**Exercise details**: Skip all pictures. Set down only the lines starting at the line containing "This screenshot has height=446, width=980." and running to the end of the listing.

════

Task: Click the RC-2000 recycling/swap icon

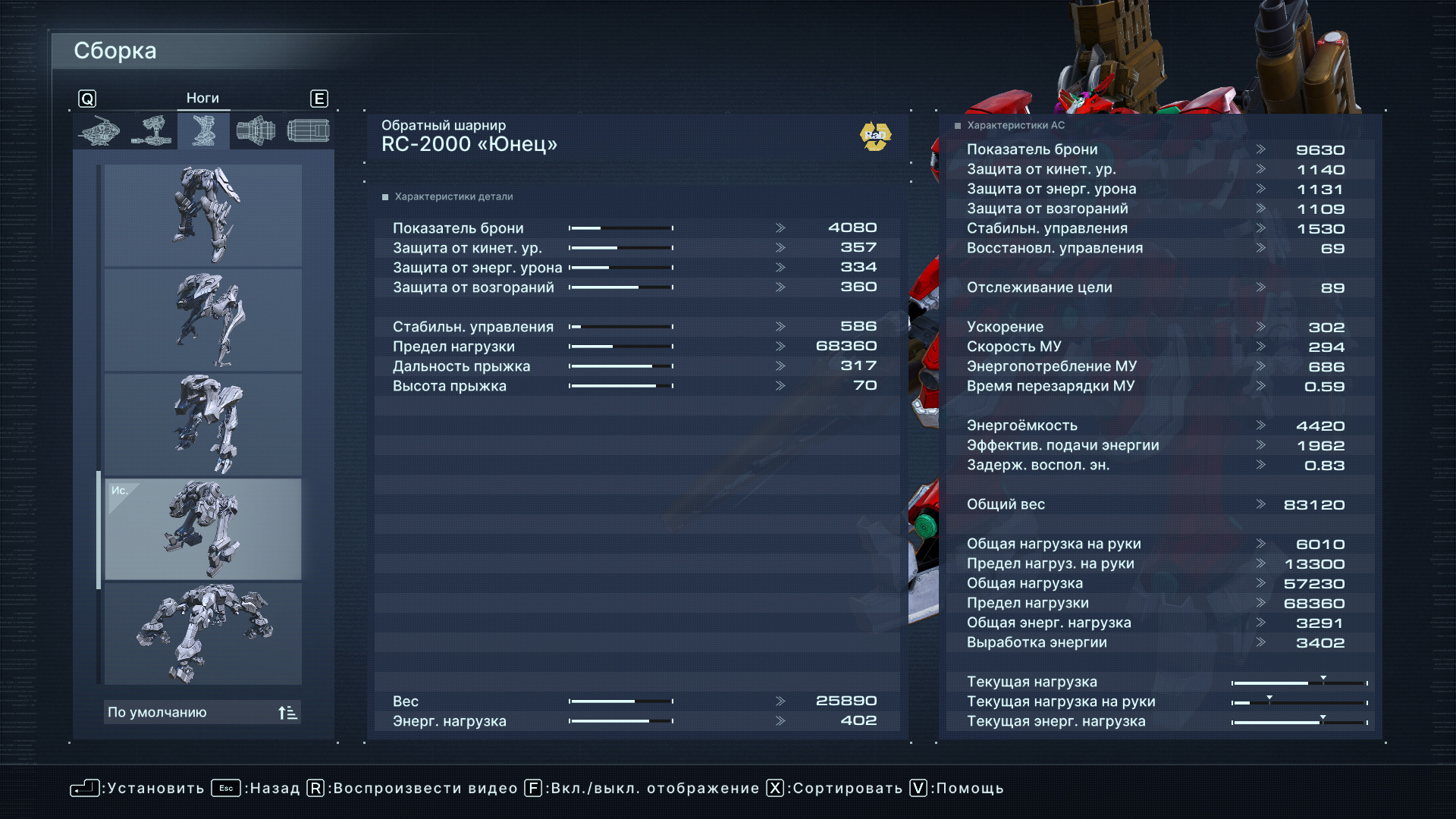Action: point(873,137)
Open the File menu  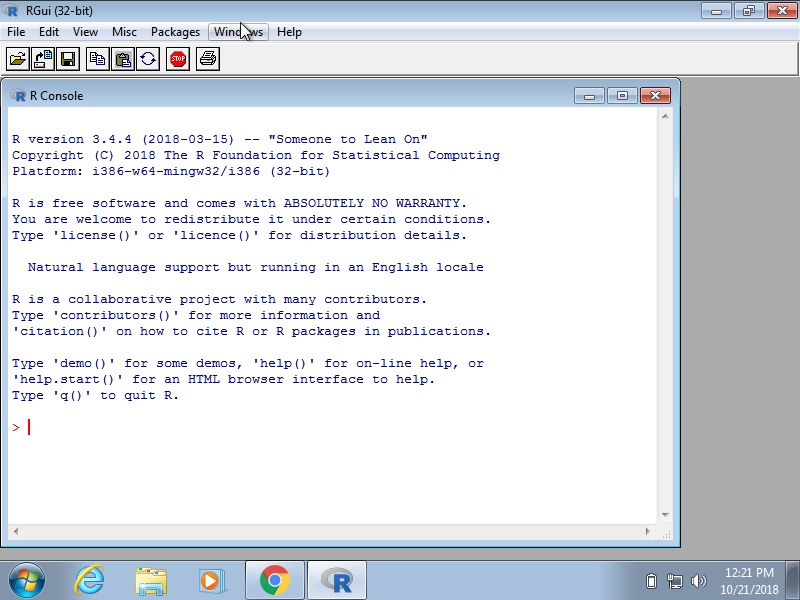click(16, 32)
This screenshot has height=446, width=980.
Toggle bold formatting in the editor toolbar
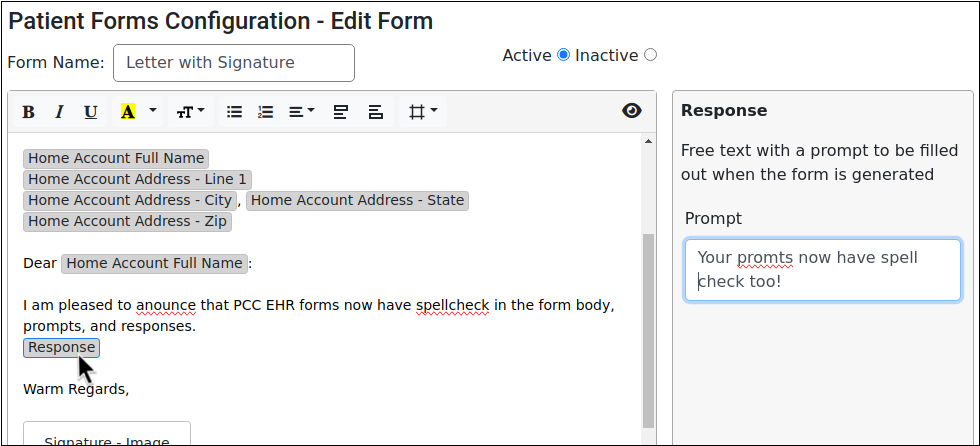coord(28,112)
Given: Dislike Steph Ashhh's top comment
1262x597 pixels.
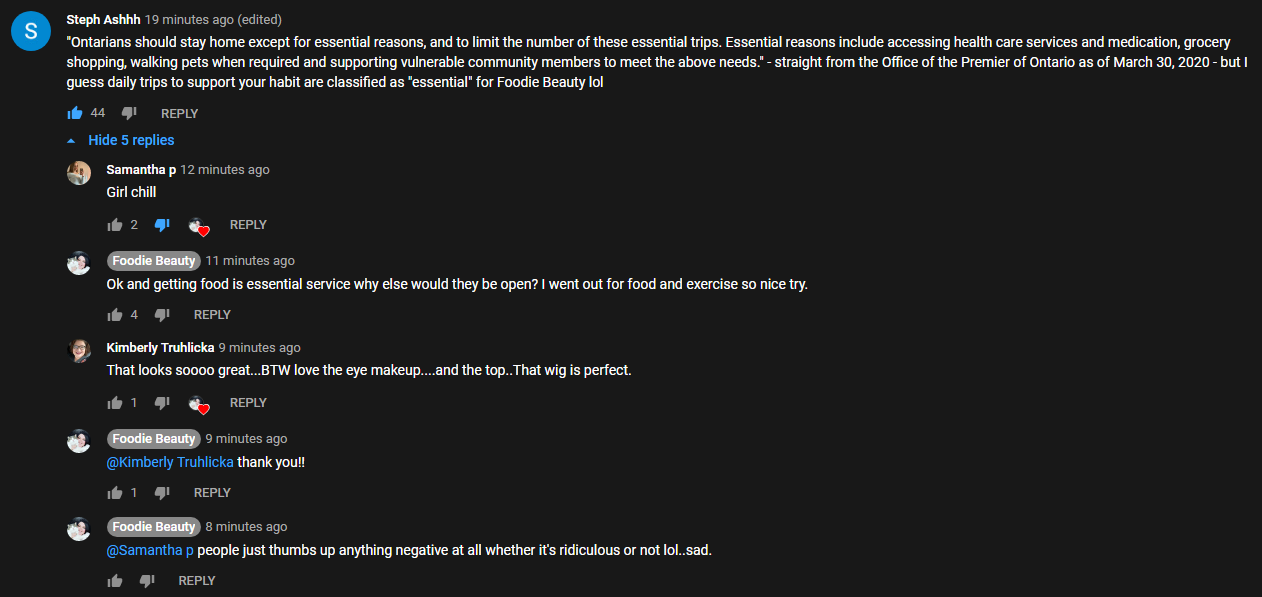Looking at the screenshot, I should pyautogui.click(x=129, y=113).
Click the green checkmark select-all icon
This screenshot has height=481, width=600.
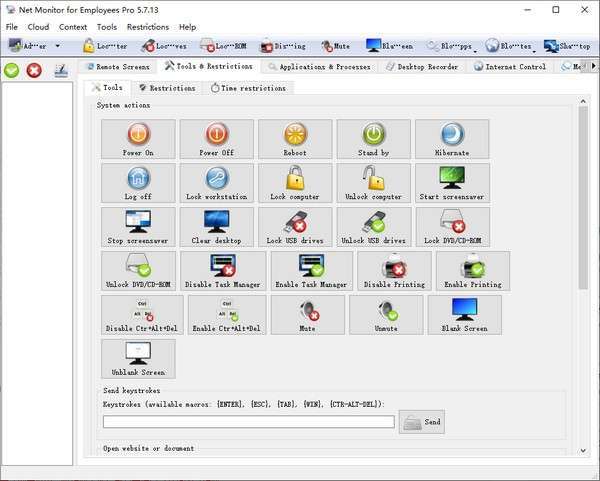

════

**Answer**:
This screenshot has height=446, width=980.
Toggle bold formatting in the editor toolbar
coord(28,112)
Given: Dislike Steph Ashhh's top comment
1262x597 pixels.
Looking at the screenshot, I should pyautogui.click(x=129, y=113).
Click the green checkmark select-all icon
This screenshot has height=481, width=600.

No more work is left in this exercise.